La Convention Belzebir
D
décor de Jacques Noël
Maquette de la collection particulière de Jacques Noël
Ce pessimiste joyeux avait le culte de l’amitié et n’hésitait jamais à prendre, souvent avec beaucoup
de risque, la défense de ceux qu’il jugeait injustement accusés de délit d’opinion. Son amitié avec
Céline fut très tumultueuse. Céline, que la folie de persécution égarait totalement, le dépeint
sans aménité dans Maudits soupirs pour une autre fois. Pourtant, Marcel Aymé restera l’un de ses
amis les plus fidèles, en tentant de le réhabiliter aux yeux du monde littéraire et en cherchant
également à rassembler des témoignages favorables à présenter lors du procès qui va s’ouvrir.

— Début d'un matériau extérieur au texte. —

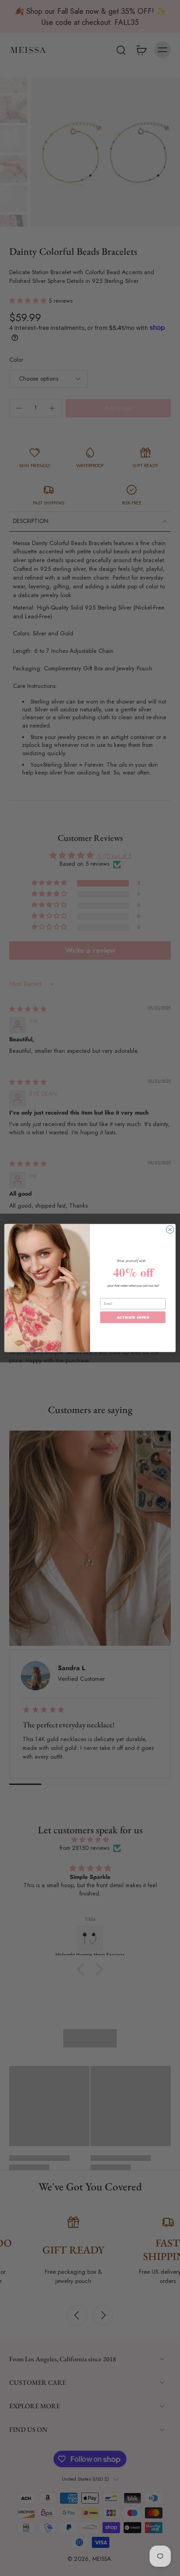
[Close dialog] (170, 1229)
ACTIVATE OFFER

Il écrit dans Le Libertaire: « Ses ennemis auront beau mettre en jeu toutes les ressources d’une
haine ingénieuse, Céline n’en est pas moins le plus grand écrivain français actuel et peut être
le plus grand lyrique que nous ayons jamais eu… La IVème République ne s’honore pas en tenant
en exil un homme de cette envergure ».
Il écrit au Président du Tribunal une très longue lettre qui ne
manque pas d’arguments en faveur de Céline. Il ira rendre visite au proscrit, le 11 mars 1951,
à Klarskovgaard (Danemark). Céline, jugé par contumace, rentre du Danemark, car le Commissaire
du Gouvernement vient de reconnaître que le dossier d’accusation est vide. Céline s’enferme alors
dans une villa à Meudon où Marcel Aymé ira le voir presque tous les dimanches, quelquefois
accompagné de Roger Nimier et d’Antoine Blondin.

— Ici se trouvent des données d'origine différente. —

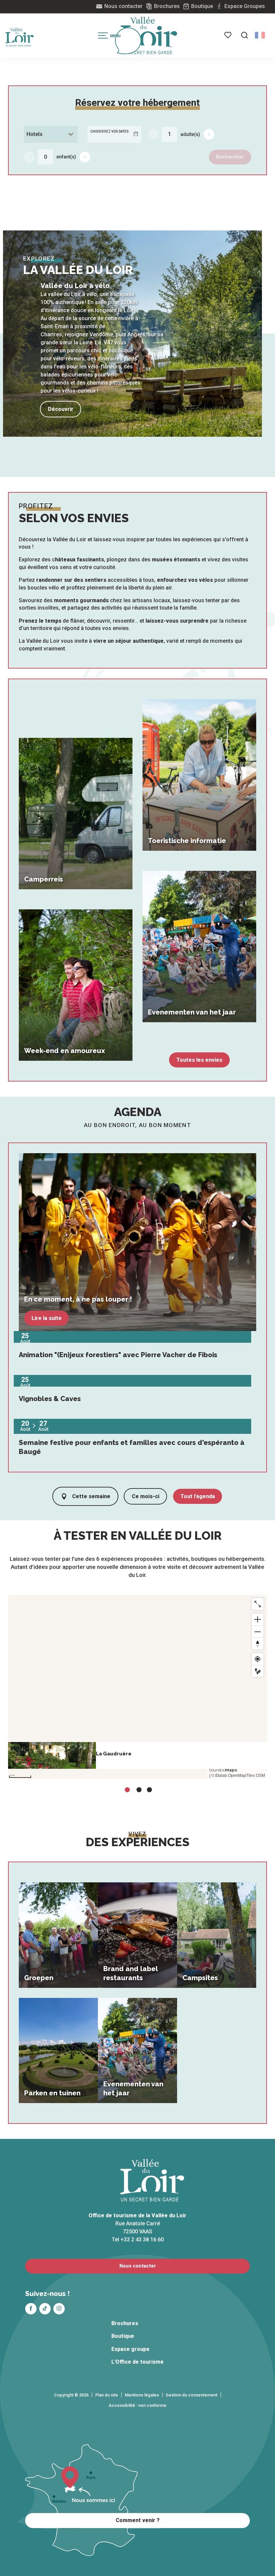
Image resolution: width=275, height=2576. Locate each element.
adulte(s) (190, 134)
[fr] (260, 35)
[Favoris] (228, 35)
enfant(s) (66, 156)
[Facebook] (31, 2308)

Indépendant miséricordieux s’attaquant en franc-tireur aux puissances liguées de la coercition sociale.
Certes, anti nazi, il demanda la grâce de Brasillach mais déclina l’invitation des amis du fusillé
de prendre la parole à leur cercle. « J’aimerais mieux dîner en tête à tête avec mon percepteur » écrivit-il
à leur Président. Partisan de l’Algérie algérienne, il tenta d’arracher au peloton d’exécution
Bastien-Thiry, l’ultra de l’Algérie Française, commanditaire de l’attentat du Petit Clamart,
contre le Général de Gaulle… Ennemi du terrorisme - celui de FLN comme les autres - il rendit visite
dans sa prison au porteur de valise, le comédien Jacques Rispal. Antistalinien, il ramena dans les
studios, scénariste d’un de ses films des années noires, le metteur en scène communiste, son camarade
Louis Daquin, alors en quarantaine.
En 1962, à la mort accidentelle de Roger Nimier, il est scandalisé par un article de Robert Kanters dans L’Express. Ce dernier écrivait : « Et il y a bien dans ce vieux pays un parti de jeunes gens
qui se sentent étrangement attirés par la mort, le parti de Drieu La Rochelle, le seul finalement
auquel Roger Nimier ait jamais appartenu, et on y meurt vraiment, avec la bénédiction
édentée de vieillards bien portants comme M. Jacques Chardonne… C’était un lion aux
ongles non point rongés, mais manucurés. Le masque de l’enfant terrible commençait à grimacer
un peu sur le visage de l’homme de 36 ans ». Marcel Aymé répond, dans le bulletin de la N.R.F. : « Quelqu’un qui saisit, avec un jovial empressement l’occasion de cracher sa haine et son fiel
dans une tombe encore ouverte… Roger Nimier était la vie même, la joie de vivre et même,
pour les gens de son âge, la jeunesse. Ce qu’on sait beaucoup moins, c’est que ce garçon
d’un grand cœur d’une inépuisable bonté, se dépensait inlassablement pour des amis, des inconnus
avec toujours une exemplaire discrétion… D’un côté la générosité du cœur, de l’autre, l’envie
encore inapaisée et la fureur nécrophage me permettent d’imaginer facilement quelle fut la joie
de M. Kanters à la nouvelle de cette mort, la joie qui s’étale si crûment dans son misérable
article. Le critique haïssait probablement l’écrivain d’être tout ce qu’il ne serait jamais, et
d’abord un homme au plein sens du mot ». La brouille, on s’en doute, fut définitive.